- [Textauszug]:

Biologe Scherer: Evolutionstheorie nicht letzte Wahrheit

Der Münchener Biologe Siegfried Scherer hat den Kirchen empfohlen, die Evolutionstheorie zwar zu respektieren, aber nicht als letzte Wahrheit zu akzeptieren. Die Evolutionstheorie sei eine wissenschaftliche Theorie, die sich ändern könne, und eine sachliche naturwissenschaftliche Kritik jederzeit zulassen müsse, sagte Scherer in einem Interview mit dem Evangelischen Pressedienst (epd).
Von PRO

Die Haltung vieler Evolutionsanhänger, sich aus weltanschaulichen Gründen gegen eine Kritik an der Evolutionstheorie zu wehren, bezeichnete Scherer als „fundamentalistisch“. Der Wissenschaftler ist Inhaber des Lehrstuhls für mikrobielle Ökologie an der Technischen Universität München.

Die Feiern zum 200. Geburtstag von Charles Darwin hält Scherer darüberhinaus für berechtigt, aber auch für einseitig. Im „Darwin-Jahr“ 2009 wird zum einen an die Geburt des Wissenschaftlers vor 200 Jahren, am 12. Februar 1809, im englischen Shrewsbury erinnert, aber auch an die Veröffentlichung  seines Werkes „Die Entstehung der Arten“ im November 1859, vor 150 Jahren.

- [Fragen]:
- 1) Nennen Sie bitte alle Jahreszahlen, die im Artikel über den Biologen Scherer vorkommen.
- 2) Setzen Sie den Artikel über den Biologen Scherer im Anschluss an seinen letzten Satz fort.

- [Einträge des Datensatzes]:
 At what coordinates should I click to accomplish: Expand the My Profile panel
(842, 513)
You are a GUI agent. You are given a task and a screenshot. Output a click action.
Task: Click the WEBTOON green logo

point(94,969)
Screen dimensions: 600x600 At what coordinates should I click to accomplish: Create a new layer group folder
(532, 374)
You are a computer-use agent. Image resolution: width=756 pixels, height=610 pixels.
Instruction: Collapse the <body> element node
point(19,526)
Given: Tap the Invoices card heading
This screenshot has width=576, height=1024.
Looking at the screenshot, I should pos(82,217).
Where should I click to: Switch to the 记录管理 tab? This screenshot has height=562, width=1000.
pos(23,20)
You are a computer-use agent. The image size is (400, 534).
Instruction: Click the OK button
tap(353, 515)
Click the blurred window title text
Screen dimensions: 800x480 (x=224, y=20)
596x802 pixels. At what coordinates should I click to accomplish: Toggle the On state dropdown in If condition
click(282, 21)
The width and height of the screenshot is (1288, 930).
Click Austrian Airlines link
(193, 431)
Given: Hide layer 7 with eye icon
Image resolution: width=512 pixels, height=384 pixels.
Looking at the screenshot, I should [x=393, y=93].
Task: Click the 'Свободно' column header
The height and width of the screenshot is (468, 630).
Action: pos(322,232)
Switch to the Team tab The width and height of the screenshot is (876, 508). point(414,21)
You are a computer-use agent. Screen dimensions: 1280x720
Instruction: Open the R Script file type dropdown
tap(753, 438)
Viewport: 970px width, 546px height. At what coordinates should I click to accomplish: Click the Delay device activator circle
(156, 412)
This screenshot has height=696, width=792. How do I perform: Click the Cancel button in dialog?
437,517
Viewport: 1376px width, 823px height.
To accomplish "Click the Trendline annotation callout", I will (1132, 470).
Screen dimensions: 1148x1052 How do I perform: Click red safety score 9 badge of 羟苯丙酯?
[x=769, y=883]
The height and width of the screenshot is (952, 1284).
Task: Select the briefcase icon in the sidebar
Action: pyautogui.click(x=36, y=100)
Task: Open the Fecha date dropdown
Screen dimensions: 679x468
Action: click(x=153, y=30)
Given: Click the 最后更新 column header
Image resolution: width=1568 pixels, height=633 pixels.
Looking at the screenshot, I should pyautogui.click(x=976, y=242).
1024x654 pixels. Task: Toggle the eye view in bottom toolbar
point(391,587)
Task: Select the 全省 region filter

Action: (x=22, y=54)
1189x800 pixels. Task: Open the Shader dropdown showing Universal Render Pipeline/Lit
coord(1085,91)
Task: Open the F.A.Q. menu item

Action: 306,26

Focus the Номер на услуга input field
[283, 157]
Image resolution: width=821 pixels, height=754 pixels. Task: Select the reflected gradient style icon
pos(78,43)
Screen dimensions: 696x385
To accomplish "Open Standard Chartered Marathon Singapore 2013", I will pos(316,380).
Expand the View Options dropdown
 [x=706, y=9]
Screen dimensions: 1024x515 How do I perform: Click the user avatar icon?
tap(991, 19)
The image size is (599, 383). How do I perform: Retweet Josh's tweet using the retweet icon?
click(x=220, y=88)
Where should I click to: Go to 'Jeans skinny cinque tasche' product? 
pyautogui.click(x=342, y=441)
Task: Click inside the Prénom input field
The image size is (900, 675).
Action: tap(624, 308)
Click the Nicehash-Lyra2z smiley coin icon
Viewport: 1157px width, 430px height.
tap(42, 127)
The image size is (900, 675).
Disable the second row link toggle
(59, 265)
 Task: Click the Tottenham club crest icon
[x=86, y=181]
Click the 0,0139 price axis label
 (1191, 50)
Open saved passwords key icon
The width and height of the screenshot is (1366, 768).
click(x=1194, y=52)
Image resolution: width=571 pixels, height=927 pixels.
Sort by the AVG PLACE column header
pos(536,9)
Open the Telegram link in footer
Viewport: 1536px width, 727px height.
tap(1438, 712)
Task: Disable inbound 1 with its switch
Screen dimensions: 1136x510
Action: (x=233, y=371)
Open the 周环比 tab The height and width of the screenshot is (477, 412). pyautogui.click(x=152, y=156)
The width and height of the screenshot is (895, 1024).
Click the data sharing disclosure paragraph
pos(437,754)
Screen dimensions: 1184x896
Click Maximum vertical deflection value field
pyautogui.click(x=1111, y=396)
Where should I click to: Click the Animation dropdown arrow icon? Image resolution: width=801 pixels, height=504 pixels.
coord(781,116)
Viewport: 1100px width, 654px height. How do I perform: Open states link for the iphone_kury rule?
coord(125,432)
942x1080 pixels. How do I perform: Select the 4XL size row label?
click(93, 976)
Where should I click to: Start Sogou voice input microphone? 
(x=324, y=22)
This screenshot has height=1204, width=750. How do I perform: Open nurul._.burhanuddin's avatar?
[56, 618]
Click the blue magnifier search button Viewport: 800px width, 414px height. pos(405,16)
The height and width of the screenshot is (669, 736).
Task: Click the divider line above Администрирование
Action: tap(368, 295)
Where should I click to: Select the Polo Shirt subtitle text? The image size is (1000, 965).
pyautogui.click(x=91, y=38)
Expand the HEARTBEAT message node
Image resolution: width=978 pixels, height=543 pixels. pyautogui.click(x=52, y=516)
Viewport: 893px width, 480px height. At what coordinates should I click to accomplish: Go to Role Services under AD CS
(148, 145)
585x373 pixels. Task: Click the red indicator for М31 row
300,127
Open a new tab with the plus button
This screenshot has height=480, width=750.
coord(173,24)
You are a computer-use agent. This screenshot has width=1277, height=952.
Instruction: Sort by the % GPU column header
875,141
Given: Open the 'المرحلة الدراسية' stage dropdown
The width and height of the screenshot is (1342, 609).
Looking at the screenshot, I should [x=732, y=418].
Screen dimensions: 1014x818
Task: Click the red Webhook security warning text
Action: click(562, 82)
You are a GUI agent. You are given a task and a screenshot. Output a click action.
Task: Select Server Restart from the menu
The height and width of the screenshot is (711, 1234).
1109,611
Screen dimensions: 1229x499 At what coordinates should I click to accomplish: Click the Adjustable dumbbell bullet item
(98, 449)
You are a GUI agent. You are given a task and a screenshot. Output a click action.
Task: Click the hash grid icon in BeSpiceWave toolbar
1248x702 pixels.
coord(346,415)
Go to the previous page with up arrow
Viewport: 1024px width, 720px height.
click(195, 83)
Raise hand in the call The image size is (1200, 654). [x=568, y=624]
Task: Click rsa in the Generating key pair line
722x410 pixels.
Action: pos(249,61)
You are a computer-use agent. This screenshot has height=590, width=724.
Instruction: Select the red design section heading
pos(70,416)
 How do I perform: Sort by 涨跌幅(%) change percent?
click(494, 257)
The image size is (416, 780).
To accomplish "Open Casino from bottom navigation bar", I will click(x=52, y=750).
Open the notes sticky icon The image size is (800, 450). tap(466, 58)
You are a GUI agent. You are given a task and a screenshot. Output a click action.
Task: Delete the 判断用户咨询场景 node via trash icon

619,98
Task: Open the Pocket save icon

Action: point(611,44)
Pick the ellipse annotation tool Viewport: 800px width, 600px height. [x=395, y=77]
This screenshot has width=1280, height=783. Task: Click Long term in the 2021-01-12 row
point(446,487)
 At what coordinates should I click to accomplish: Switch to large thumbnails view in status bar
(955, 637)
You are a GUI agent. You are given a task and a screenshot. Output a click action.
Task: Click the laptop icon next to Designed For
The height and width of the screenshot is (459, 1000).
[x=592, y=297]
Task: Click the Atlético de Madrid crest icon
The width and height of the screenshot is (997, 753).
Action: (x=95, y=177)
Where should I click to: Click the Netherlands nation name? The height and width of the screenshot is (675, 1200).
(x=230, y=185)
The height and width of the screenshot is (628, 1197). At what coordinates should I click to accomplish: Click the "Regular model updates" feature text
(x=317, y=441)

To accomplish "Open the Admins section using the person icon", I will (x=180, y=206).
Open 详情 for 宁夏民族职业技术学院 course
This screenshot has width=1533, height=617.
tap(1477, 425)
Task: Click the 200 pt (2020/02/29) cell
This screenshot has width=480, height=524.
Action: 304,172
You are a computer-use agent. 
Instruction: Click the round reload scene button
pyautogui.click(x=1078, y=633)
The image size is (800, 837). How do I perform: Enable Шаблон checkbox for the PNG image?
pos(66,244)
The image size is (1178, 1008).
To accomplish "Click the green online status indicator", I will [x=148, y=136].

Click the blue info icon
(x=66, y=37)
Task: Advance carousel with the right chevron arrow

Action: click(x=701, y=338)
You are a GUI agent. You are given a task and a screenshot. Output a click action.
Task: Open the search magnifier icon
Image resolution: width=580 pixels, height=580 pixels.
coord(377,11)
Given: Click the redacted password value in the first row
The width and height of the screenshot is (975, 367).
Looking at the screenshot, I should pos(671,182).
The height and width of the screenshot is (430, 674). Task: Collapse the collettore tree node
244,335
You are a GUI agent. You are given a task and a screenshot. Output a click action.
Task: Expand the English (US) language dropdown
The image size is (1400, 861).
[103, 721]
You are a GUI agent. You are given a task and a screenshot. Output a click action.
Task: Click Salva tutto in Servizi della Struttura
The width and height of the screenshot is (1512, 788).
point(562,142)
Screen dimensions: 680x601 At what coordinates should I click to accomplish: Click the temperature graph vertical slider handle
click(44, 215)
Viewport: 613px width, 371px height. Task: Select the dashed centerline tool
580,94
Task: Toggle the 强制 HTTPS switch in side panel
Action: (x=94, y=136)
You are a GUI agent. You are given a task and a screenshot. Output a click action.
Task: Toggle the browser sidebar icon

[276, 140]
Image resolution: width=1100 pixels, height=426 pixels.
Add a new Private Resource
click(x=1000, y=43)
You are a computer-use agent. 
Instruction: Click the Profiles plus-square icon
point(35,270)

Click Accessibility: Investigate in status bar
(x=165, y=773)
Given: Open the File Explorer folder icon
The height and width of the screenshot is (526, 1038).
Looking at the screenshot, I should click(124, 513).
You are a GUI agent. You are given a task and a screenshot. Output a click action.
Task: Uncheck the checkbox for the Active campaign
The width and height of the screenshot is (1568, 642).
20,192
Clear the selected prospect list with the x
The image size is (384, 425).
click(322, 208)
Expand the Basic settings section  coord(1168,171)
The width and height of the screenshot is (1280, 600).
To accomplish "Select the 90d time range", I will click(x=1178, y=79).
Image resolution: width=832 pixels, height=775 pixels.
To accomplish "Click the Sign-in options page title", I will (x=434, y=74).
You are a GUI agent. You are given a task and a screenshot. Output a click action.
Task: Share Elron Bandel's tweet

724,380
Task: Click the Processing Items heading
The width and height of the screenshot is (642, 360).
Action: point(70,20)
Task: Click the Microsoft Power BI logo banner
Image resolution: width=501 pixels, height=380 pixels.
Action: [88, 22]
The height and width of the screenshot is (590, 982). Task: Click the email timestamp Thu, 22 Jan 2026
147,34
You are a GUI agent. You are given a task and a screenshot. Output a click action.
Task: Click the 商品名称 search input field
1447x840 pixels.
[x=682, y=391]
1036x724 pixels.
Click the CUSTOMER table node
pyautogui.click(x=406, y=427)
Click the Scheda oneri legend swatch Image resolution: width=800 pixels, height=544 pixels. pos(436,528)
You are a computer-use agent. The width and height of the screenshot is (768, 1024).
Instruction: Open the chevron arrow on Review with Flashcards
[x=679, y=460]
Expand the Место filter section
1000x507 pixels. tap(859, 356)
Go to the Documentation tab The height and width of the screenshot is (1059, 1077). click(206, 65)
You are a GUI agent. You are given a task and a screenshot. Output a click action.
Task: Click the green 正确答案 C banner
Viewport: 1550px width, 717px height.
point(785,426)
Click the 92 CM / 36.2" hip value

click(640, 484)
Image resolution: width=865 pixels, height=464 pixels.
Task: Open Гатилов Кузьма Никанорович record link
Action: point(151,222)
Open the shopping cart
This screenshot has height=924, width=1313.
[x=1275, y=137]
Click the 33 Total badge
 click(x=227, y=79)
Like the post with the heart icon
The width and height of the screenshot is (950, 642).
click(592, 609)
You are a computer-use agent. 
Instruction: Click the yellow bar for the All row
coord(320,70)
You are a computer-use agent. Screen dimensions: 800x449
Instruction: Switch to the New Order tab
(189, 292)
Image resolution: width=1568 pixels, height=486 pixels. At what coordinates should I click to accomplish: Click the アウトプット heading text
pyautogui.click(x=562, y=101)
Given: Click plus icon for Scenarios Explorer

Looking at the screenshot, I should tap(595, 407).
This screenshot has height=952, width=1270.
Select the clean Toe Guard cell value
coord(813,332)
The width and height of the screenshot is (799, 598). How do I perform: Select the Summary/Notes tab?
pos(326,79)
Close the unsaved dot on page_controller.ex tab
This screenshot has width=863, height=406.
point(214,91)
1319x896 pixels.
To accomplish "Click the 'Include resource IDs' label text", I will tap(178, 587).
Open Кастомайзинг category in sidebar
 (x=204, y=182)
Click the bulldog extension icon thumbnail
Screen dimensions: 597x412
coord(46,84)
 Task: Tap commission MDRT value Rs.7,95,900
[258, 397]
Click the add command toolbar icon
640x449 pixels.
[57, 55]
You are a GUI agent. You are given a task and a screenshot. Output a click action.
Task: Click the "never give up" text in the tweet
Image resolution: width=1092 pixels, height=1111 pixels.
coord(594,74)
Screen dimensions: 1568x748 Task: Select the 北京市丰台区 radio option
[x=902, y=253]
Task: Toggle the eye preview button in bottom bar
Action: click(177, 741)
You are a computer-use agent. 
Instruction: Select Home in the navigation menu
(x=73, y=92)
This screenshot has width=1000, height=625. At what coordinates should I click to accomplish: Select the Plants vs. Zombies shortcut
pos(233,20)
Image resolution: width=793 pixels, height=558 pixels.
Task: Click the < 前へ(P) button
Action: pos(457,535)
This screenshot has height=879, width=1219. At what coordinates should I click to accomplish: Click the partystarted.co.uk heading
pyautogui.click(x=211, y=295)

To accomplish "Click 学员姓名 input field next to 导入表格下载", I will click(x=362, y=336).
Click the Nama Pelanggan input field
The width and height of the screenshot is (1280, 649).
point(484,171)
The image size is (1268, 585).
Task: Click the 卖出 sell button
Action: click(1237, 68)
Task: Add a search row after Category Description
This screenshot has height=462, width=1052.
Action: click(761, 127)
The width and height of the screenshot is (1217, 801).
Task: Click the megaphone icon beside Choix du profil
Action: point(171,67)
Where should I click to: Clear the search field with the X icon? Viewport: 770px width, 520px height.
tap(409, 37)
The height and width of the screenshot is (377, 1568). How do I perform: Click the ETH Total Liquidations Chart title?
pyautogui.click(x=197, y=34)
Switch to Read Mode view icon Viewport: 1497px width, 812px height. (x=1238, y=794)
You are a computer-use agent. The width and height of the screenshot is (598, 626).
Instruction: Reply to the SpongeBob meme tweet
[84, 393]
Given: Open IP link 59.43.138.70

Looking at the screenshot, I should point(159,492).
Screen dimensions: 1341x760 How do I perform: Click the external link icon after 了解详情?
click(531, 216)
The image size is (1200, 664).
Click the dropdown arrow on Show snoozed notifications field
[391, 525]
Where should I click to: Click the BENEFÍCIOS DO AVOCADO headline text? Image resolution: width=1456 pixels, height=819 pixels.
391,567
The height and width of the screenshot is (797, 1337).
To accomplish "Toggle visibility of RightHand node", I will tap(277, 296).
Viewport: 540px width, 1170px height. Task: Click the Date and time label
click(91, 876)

- [Lösungen der Übungen]:
- 1) 2009, 1809, 1859

- 2)
Scherer sagte weiter, der Begründer der Evolutionstheorie sei zwar ein „ganz hervorragender Wissenschaftler gewesen, der grundlegende und bis heute gültige Einsichten über das Leben formuliert hat“. Angesichts moderner zellbiologischer und genetischer Befunde stehe die Evolutionstheorie heute allerdings auf „wackligeren Beinen“ als früher, so Scherer gegenüber dem epd.

Erforschungen unter „Ursuppenbedingungen“ gescheitert

Seiner Ansicht nach gibt es von Naturwissenschaftlern derzeit nur „Spekulationen“ darüber, nach welchen Mechanismen aus einfachen biologischen Strukturen komplizierte Organe werden könnten. Wie sich etwa aus einem Reptilbein ein Vogelflügel entwickelt haben soll oder aus einer Reptilschuppe eine Vogelfeder, das sei auf genetischer Ebene völlig ungeklärt.

Vor allem die Entstehung des Lebens der allerersten Zelle vor vielen Millionen Jahren liege weiterhin völlig im Dunkeln. Alle Laborversuche zur Erzeugung von Leben unter „Ursuppenbedingungen“ seien gescheitert, man habe nicht einmal ansatzweise so etwas wie eine „Urzelle“ schaffen können.

Wie Scherer laut epd weiter sagte, habe er als Atheist sein Biologiestudium begonnen, stand nach einem persönlichen Erweckungserlebnis aber dem Kreationismus nahe. Seine weiteren naturwissenschaftlichen Forschungen ließen ihn von dieser Position allerdings wieder abrücken.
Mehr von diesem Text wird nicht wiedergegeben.